Available records:
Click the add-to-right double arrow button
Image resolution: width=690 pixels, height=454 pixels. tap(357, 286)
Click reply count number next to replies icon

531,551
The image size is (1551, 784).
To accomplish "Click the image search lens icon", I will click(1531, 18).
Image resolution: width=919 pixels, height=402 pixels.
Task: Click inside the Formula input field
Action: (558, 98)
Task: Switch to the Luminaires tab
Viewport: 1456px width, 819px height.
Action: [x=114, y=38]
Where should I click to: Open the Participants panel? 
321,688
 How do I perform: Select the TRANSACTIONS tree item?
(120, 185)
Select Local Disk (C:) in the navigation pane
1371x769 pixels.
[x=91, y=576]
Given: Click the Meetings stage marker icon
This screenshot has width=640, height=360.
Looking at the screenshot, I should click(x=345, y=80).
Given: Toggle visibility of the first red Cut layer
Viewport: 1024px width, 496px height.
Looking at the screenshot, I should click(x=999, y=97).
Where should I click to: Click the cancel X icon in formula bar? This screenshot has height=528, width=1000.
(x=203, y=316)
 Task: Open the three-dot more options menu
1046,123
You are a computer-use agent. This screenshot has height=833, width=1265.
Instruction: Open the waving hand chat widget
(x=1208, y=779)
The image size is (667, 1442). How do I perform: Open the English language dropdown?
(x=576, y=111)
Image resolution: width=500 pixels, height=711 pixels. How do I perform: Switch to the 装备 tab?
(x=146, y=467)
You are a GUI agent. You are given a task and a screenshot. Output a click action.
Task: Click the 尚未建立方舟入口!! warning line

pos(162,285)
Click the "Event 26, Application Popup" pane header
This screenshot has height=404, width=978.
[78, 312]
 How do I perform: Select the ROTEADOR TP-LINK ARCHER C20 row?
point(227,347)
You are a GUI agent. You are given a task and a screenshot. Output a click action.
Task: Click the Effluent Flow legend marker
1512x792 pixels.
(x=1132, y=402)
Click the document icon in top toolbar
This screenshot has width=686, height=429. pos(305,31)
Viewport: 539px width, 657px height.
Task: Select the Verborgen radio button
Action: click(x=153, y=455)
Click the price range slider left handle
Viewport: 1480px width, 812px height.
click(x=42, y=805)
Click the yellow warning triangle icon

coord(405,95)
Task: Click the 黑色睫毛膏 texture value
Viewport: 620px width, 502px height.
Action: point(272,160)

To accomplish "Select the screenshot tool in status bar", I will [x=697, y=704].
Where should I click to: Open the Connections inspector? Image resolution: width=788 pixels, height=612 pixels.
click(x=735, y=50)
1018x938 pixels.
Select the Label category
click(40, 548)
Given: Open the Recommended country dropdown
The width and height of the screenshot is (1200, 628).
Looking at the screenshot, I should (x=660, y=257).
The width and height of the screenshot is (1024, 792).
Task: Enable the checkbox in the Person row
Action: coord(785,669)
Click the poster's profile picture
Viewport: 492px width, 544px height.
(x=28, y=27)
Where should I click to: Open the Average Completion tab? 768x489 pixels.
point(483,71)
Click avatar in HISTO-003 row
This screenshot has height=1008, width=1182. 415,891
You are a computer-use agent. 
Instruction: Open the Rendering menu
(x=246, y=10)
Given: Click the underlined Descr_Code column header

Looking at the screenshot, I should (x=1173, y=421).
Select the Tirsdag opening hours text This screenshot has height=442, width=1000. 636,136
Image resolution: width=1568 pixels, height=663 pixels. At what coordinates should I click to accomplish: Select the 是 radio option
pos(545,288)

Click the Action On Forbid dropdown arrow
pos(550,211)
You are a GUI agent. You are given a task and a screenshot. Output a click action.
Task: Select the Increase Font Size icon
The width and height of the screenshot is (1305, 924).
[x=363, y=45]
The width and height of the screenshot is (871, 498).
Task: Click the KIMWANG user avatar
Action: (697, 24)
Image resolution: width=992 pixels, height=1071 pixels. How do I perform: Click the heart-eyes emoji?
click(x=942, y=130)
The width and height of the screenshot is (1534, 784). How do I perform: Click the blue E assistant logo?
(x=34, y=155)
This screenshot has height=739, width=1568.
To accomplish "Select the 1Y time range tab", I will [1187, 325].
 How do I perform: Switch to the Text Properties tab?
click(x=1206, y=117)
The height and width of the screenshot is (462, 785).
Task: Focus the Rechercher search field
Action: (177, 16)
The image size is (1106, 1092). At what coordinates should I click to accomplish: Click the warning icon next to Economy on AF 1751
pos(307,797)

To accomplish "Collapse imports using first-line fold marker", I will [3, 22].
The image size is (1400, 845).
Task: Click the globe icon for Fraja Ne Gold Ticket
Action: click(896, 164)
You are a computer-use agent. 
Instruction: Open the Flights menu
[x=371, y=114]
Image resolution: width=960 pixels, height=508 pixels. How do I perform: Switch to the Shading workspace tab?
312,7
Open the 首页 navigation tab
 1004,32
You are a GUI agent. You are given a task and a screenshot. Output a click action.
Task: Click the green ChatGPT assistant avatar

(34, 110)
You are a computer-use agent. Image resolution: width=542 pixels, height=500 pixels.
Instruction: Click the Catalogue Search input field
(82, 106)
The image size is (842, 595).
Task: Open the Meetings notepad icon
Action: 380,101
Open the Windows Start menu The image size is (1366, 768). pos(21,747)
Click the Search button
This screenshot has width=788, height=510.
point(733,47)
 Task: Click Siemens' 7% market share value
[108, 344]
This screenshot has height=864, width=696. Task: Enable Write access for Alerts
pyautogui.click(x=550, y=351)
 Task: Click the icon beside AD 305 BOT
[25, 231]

Problem to solve: Copy each line of the records that has "computer" in it.

Response to this task:
You are a computer-use agent. This screenshot has height=833, width=1265.
You are a computer-use agent. 
You are a computer-use agent. 
You are a computer-use agent. Image resolution: width=542 pixels, height=500 pixels.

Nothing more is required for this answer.